All but one failure in the EGD group was secondary to a lack of a bulge seen in the gastrointestinal (GI) tract.[54] Park et al. published the results of another randomized trial which showed similar results with eight patients with no bulge crossing over to successful EUS drainage, with all patients in the study having eventual successful drainage.[55] In a study published by Fockens et al.,
the use of EUS changed management in 37.5% of pseudocyst drainages because of a multitude of unexpected findings.[56] If there is any doubt as to whether a fluid collection represents a pseudocyst or WOPN, EUS can be particularly helpful at identifying selleck chemical whether or not necrotic debris is present within the collection. Overall results suggest that if a bulge is seen in the GI tract, then drainage can be performed with or without EUS while patients without a visible bulge should receive EUS drainage. In summary, endoscopic treatment of pancreatic pseudocysts selleck chemicals appears to be effective, with a 94% initial success rate, 20% complication rate, and a 90% cyst resolution rate.

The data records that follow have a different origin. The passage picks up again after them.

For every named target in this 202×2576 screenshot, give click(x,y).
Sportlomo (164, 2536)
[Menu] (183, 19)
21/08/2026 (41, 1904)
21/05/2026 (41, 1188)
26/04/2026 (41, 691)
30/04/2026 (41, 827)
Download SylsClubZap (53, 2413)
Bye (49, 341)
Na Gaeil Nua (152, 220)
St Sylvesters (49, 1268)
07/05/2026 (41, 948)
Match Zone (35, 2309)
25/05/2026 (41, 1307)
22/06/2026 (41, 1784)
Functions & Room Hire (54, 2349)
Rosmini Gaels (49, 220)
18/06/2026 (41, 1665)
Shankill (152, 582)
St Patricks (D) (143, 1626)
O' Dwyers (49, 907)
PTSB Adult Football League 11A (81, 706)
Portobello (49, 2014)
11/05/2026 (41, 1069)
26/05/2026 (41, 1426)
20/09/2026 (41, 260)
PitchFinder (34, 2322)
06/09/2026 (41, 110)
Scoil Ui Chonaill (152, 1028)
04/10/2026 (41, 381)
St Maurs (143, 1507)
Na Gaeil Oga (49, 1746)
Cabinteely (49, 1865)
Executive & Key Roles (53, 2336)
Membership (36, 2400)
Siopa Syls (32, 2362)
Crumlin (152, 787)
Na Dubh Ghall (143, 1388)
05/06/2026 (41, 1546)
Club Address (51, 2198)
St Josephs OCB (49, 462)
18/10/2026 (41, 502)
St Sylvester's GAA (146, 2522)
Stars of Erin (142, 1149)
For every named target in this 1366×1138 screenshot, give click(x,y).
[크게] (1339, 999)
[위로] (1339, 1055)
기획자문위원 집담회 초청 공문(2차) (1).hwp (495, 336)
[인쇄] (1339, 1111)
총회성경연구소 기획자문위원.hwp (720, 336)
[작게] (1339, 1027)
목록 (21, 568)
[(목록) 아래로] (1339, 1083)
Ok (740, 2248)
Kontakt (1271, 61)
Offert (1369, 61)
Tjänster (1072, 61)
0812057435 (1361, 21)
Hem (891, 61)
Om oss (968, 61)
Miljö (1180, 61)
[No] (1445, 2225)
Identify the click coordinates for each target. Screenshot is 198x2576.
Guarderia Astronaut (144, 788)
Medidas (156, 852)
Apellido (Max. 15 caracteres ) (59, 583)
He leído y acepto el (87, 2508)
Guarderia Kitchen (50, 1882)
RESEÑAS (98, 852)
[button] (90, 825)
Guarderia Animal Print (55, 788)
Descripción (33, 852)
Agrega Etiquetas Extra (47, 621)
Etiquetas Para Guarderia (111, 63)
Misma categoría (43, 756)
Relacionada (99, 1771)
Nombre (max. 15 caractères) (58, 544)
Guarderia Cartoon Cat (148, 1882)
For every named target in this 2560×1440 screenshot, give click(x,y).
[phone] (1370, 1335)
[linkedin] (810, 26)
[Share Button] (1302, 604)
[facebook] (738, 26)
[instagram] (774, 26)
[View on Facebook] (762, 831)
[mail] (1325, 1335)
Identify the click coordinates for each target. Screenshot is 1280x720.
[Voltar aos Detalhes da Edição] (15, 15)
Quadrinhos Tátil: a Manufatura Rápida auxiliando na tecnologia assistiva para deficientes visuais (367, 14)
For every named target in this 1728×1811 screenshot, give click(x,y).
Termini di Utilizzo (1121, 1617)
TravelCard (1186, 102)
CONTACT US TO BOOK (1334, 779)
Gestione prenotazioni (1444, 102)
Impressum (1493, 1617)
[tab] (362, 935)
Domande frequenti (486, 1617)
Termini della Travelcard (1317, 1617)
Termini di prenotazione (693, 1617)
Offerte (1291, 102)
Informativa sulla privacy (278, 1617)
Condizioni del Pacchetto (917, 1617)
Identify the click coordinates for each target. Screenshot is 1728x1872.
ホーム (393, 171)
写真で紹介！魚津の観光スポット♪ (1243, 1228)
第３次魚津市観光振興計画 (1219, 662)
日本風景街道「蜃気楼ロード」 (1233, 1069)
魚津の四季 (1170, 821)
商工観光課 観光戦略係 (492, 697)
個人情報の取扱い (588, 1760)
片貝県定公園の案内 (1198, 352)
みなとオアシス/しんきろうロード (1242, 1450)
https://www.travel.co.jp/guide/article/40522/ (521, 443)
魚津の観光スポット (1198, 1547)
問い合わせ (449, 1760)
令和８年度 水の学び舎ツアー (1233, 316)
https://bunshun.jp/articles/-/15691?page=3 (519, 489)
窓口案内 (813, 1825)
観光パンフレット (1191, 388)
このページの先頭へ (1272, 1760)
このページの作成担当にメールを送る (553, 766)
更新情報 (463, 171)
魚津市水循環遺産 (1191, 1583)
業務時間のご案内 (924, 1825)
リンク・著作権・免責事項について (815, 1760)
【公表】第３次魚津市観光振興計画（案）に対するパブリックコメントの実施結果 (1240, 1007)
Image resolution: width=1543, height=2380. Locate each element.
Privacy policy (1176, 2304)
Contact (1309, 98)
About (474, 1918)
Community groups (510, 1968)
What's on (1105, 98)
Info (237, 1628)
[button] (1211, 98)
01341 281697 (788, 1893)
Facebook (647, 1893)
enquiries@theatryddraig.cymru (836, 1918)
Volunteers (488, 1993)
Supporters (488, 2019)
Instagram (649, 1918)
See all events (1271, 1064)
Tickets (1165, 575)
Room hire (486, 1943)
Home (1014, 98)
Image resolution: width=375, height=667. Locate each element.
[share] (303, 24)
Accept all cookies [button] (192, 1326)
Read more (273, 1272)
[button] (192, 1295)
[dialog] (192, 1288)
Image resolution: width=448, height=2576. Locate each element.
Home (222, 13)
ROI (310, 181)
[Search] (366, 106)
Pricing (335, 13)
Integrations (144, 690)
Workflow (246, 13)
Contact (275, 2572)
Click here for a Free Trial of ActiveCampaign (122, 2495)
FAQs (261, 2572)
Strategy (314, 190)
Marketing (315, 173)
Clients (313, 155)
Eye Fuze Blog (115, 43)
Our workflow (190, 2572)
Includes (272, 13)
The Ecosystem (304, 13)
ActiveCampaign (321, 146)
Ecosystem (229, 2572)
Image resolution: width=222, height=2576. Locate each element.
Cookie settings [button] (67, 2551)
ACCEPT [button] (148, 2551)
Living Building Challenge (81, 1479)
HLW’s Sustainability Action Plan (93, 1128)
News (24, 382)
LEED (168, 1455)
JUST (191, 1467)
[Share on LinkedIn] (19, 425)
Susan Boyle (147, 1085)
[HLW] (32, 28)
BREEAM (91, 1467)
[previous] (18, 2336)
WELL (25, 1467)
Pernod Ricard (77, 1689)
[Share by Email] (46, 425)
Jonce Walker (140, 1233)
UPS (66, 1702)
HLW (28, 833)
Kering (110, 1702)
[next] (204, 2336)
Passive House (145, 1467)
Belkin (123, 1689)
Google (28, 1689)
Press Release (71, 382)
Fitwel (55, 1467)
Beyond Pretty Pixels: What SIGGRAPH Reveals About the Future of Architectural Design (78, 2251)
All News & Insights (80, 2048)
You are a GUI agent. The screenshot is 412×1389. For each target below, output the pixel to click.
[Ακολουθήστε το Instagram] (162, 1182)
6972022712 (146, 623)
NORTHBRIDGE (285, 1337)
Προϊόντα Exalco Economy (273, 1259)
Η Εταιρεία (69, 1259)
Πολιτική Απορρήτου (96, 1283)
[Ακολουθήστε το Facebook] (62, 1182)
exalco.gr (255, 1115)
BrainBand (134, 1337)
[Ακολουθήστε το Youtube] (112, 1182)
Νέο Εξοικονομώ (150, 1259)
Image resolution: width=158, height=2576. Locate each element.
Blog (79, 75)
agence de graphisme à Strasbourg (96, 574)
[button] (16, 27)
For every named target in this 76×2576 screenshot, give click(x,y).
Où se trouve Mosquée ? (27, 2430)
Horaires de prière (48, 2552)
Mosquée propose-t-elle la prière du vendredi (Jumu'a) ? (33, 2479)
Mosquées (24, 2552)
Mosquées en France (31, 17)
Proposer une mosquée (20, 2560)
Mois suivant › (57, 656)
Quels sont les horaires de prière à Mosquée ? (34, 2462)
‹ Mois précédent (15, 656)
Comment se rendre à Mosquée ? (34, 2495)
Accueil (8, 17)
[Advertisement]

Recurrences approximate 16% and procedural mortality is less than 1%.[57] Because of the risk of adverse events, endoscopic drainage is best done in settings with significant experience and a multidisciplinary team. Alternative drainage options include surgery or percutaneous drainage. Care must be taken to ensure that a collection does not
represent WOPN before planning simple transmural drainage. Disconnected duct syndrome is a pancreatic duct leak with a complete transection of the main pancreatic duct resulting in an isolated segment of the proximal (tail) portion of the pancreas. This generally occurs as a result of severe acute pancreatitis with pancreatic necrosis and can be seen in up to 50% of these patients.[58] This results in the entire upstream portion of the pancreas being isolated and not in communication with the papilla. This isolated segment of the pancreas will continue to produce its exocrine pancreatic juices which will be secreted
freely into the abdominal cavity resulting in a significant fistula. This type of fistula is not amenable to transpapillary stenting. The isolated portion of the pancreas cannot be reached from the papilla and therefore the leak this website cannot be bridged endoscopically. Historically, DDS has required surgical excision of the isolated tail segment of the pancreas. However, several endoscopic and interventional alternatives have been developed, although treatment success remains variable.[59] Endoscopic management of DDS has been described in several series and reviews.[2, 38, 52, 58, 60, 61] This method employs transmural drainage of fluid collections as described in the previous section for treatment of pseudocysts; however, the transmural stents are left in place indefinitely. Leaving the transmural stents in place creates an outlet for the pancreatic juice from the isolated tail segment of the pancreas.